_Your assignment_:
The records that follow should be copied out exactly, pictures excluded.

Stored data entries
┌────────

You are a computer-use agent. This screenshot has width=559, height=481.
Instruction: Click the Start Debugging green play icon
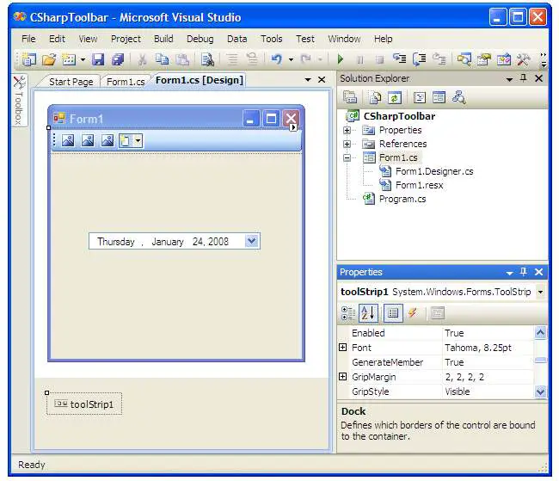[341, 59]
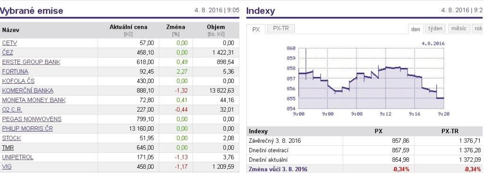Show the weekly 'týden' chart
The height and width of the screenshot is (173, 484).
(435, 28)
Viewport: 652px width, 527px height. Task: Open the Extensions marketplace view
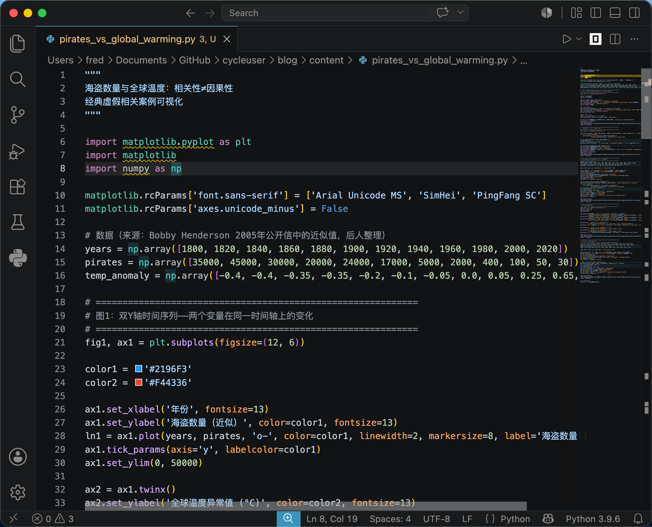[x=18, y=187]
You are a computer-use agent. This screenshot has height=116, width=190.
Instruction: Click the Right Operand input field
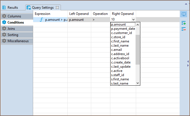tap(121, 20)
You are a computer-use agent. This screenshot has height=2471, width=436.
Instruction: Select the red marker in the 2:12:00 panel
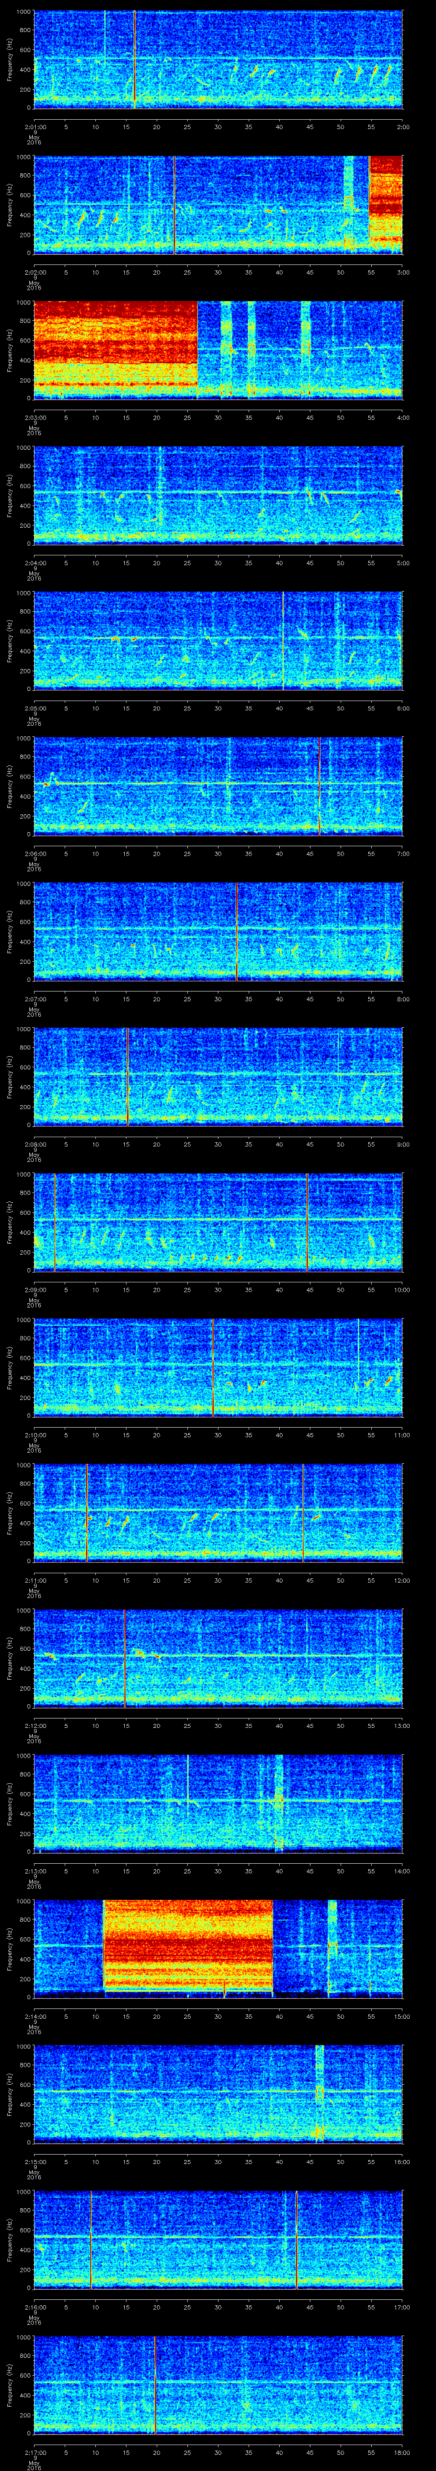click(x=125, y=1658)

└────────

_Task answer_:
You are a computer-use agent. This screenshot has width=559, height=481.
Instruction: Click the Start Debugging green play icon
[341, 59]
Show the weekly 'týden' chart
The height and width of the screenshot is (173, 484).
(435, 28)
Viewport: 652px width, 527px height. Task: Open the Extensions marketplace view
[x=18, y=187]
You are a computer-use agent. This screenshot has height=116, width=190.
Instruction: Click the Right Operand input field
tap(121, 20)
You are a computer-use agent. This screenshot has height=2471, width=436.
Instruction: Select the red marker in the 2:12:00 panel
click(x=125, y=1658)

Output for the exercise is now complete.